# WHAT YOU HAVE TO DO
Rewrite every line of the records below as a JSON list of strings, one string per line, skipping blank lines and leaving out the pictures.
++++
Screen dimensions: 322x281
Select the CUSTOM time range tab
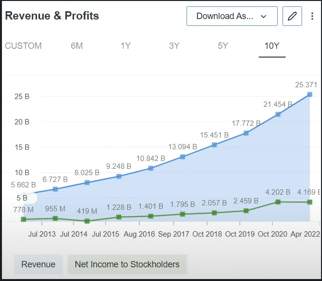(23, 46)
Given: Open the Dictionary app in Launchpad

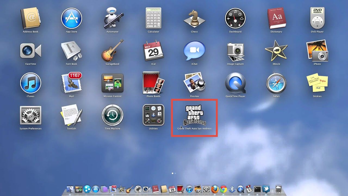Looking at the screenshot, I should click(276, 19).
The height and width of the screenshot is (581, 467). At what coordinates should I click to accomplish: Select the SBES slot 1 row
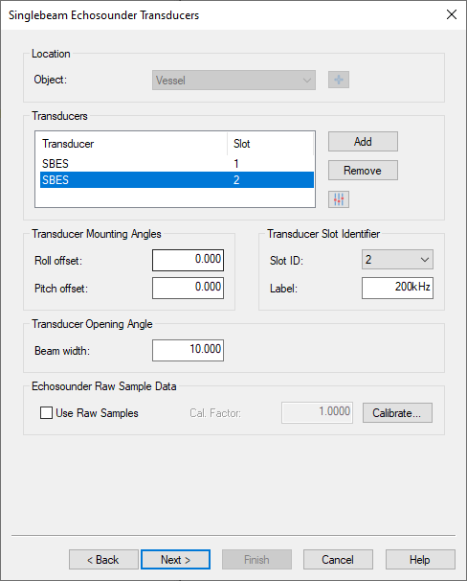[x=177, y=163]
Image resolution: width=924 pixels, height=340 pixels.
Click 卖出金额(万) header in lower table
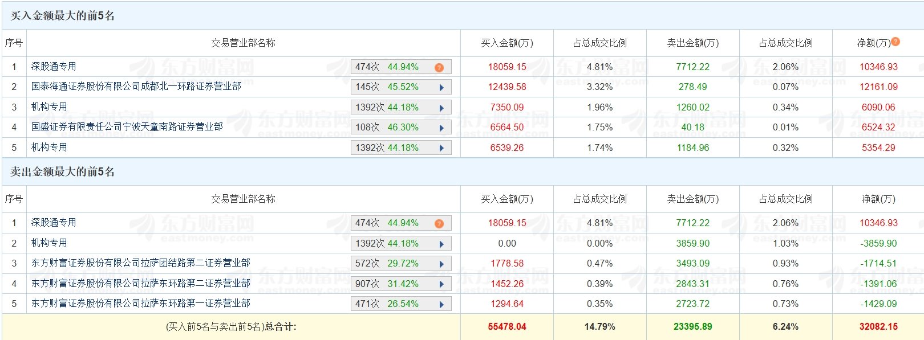click(x=693, y=199)
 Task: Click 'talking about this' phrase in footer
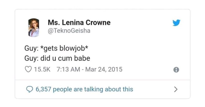click(108, 89)
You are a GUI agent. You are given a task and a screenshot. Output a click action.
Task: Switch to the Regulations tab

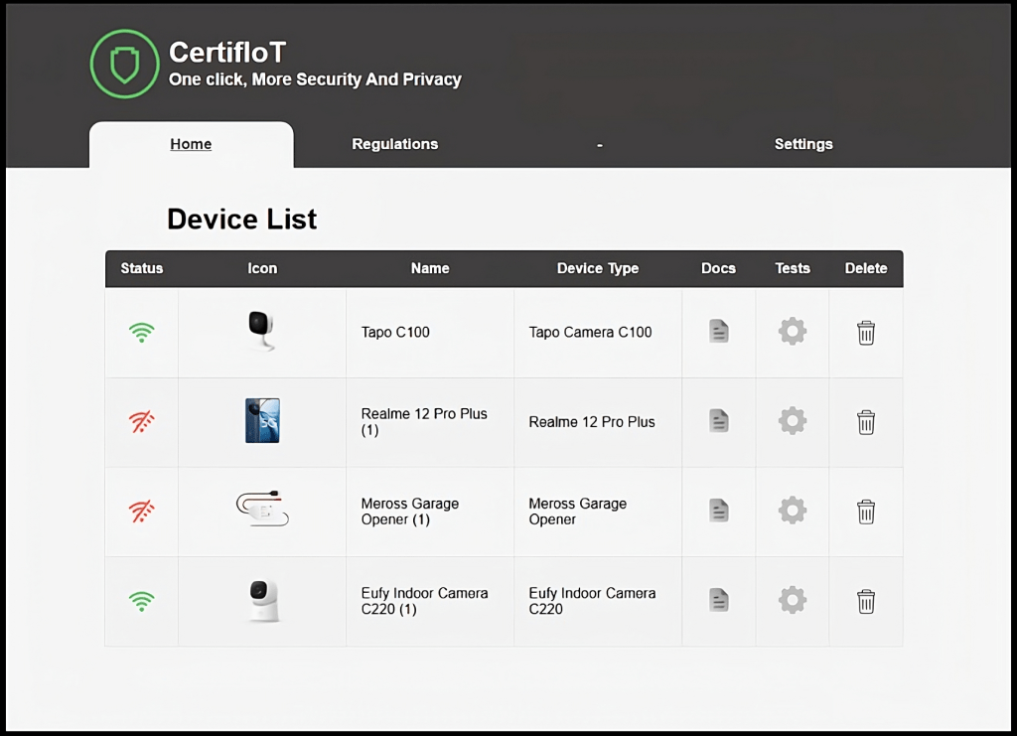click(394, 144)
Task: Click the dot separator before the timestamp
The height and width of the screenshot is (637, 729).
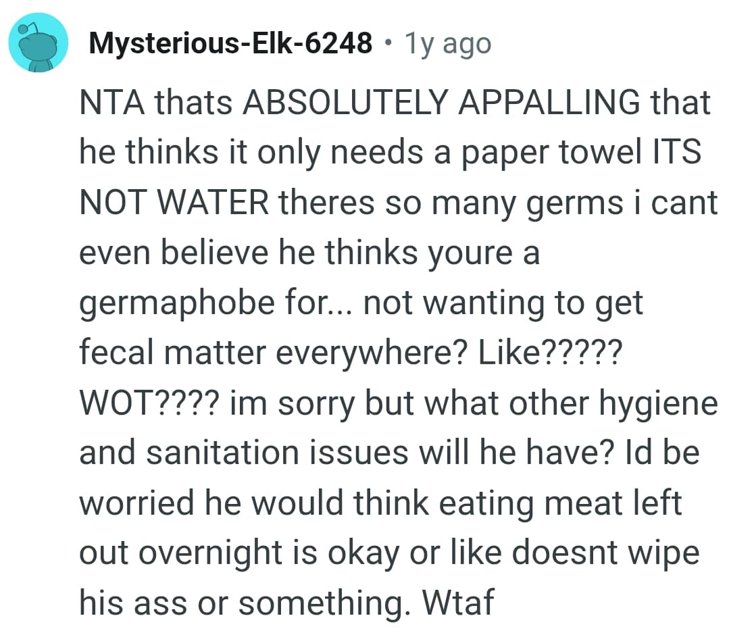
++++
# ANSWER TO THIS EXERCISE
[
  "Screen dimensions: 322x281",
  "Select the CUSTOM time range tab",
  "(23, 46)",
  "Given: Open the Dictionary app in Launchpad",
  "Looking at the screenshot, I should click(276, 19).",
  "The height and width of the screenshot is (581, 467). At what coordinates should I click to accomplish: Select the SBES slot 1 row",
  "[x=177, y=163]",
  "Image resolution: width=924 pixels, height=340 pixels.",
  "Click 卖出金额(万) header in lower table",
  "click(x=693, y=199)",
  " Task: Click 'talking about this' phrase in footer",
  "click(108, 89)",
  "You are a GUI agent. You are given a task and a screenshot. Output a click action.",
  "Task: Switch to the Regulations tab",
  "click(394, 144)",
  "Task: Click the dot separator before the timestamp",
  "The height and width of the screenshot is (637, 729)."
]